**Passage to read**
════════════════

Yet I hear many questioning if these assistants are even viable from a business perspective. The argument goes that by moving people away from screens, assistants may be diminishing traditional screen-based revenue streams. How is Google going to sell ads along with their search results if the user gets taken directly to the information they desire without ever looking at a list of results?

Content providers may indeed have a harder time turning their work into paychecks. If you’re running a blog or publication, your main business is placing ads next to your reporting. When more people move away from screens and have their news read to them by an AI instead, fewer people will see your ads. Though if that is something people are actually going to do in significant quantities remains to be seen.

For the companies operating the voice assistants, however, they will become a gold mine. Even better, their value proposition for the customer is precisely what makes them valuable for the operating businesses. All it takes to cash in is a simple two-step plan:

1. The Path of Greatest Convenience

The first part of the story is about getting to market dominance, or at least gaining a significant share of the market, and growing the overall market volume at the same time.

Essentially, companies are trying to get as many people as possible to use their system. And get these people to use their system as much as possible. That’s why at the moment, all weight is behind making these voice assistants useful and their interaction feel natural. We’re supposed to get used to talking to robots.

════════════════

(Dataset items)
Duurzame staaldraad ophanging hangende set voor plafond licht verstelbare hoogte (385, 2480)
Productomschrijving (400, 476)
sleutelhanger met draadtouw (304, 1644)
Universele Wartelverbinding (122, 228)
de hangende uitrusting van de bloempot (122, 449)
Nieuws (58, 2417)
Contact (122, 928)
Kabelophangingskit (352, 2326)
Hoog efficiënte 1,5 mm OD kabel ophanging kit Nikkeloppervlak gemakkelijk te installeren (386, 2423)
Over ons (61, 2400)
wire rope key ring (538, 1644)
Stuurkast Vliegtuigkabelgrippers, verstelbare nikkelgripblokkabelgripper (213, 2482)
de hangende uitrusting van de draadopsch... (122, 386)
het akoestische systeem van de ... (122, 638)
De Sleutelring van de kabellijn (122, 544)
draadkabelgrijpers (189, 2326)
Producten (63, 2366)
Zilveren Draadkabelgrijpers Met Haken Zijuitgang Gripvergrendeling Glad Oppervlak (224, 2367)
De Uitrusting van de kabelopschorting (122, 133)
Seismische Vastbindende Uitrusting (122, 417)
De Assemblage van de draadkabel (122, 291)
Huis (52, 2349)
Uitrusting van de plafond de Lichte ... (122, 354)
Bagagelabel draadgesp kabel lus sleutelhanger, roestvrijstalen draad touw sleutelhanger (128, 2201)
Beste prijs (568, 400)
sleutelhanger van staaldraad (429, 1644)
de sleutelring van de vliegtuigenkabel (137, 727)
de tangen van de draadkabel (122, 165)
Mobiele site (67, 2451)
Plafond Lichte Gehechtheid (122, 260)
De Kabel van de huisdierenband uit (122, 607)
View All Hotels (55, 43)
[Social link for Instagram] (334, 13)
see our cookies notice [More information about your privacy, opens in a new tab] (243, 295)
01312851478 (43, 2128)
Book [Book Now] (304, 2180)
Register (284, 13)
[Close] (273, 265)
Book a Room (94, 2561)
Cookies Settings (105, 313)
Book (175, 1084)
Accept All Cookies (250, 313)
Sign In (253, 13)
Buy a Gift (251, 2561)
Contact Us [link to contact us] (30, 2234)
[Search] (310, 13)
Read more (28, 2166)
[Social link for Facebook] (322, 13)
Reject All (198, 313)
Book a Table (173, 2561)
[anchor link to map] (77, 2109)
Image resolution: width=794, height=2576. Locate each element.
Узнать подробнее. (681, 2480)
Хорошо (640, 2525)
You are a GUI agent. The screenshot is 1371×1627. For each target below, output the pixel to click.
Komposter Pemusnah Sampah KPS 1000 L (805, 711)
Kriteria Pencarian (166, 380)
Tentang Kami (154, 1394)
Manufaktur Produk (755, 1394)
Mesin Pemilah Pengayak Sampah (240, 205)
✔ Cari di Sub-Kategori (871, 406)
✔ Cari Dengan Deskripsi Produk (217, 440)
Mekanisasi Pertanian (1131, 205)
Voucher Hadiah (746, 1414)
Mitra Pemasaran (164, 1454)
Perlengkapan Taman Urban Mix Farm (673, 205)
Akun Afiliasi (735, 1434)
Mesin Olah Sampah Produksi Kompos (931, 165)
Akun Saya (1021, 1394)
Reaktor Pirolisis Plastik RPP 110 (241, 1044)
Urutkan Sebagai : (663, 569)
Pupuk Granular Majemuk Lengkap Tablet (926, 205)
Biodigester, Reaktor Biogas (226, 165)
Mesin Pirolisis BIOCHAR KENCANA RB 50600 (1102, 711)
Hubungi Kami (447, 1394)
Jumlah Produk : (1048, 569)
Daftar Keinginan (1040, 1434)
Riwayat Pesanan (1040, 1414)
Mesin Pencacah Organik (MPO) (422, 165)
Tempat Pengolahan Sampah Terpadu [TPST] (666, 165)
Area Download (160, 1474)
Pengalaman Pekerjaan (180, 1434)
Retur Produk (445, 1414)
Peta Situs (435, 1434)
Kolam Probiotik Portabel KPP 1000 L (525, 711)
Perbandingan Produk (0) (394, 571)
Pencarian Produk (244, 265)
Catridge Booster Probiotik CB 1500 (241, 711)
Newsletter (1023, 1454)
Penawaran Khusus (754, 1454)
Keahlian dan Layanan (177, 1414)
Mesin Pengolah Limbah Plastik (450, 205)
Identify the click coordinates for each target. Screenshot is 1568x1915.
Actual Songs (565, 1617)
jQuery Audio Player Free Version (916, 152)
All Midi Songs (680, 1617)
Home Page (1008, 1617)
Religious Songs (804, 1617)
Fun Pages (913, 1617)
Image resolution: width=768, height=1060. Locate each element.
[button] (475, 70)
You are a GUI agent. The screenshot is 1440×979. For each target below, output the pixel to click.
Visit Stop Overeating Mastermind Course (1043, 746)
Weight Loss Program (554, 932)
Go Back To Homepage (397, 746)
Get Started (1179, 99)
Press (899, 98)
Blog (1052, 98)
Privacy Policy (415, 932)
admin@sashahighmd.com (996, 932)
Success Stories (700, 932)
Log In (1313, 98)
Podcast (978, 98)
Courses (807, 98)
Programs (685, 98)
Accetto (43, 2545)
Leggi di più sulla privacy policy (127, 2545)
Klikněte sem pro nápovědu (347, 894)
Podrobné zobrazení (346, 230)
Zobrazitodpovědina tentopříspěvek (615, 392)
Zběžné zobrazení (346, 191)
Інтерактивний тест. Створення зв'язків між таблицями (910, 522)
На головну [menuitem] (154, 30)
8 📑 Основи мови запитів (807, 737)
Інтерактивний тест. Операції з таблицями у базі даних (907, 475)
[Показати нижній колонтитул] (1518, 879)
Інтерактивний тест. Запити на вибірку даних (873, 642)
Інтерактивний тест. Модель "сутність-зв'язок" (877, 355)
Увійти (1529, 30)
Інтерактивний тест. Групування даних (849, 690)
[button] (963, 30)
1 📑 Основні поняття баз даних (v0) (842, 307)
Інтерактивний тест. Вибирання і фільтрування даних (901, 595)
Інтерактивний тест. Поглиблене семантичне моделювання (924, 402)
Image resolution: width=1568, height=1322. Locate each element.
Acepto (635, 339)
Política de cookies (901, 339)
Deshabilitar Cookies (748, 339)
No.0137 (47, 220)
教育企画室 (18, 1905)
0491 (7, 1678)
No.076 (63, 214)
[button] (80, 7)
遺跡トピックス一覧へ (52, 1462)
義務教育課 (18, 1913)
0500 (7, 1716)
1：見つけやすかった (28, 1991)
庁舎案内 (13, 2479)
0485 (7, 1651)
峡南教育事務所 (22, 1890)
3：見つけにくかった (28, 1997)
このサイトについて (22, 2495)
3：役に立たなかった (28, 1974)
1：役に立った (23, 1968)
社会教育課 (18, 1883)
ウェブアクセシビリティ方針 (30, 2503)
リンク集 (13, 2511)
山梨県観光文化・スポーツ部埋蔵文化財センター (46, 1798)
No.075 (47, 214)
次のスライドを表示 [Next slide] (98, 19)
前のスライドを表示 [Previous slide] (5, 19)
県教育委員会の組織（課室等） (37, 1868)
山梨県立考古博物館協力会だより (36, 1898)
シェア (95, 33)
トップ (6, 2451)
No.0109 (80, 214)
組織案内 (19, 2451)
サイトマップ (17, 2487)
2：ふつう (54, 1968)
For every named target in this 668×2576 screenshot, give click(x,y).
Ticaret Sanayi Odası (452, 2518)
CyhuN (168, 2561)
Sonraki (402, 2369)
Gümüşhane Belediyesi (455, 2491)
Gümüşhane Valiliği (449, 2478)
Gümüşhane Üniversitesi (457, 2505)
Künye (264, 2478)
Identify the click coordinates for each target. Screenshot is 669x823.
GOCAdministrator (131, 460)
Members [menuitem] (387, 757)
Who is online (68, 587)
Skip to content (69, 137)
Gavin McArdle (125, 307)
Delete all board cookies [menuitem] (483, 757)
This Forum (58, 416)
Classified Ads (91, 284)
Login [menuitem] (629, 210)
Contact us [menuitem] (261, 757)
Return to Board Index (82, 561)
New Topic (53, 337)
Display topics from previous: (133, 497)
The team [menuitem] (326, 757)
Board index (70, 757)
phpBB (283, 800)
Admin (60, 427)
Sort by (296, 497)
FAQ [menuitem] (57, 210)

════════════════

**Work instruction**
According to the passage on voice assistants, what is the main business of someone running a blog or publication?

**Task output**
Placing ads next to their reporting.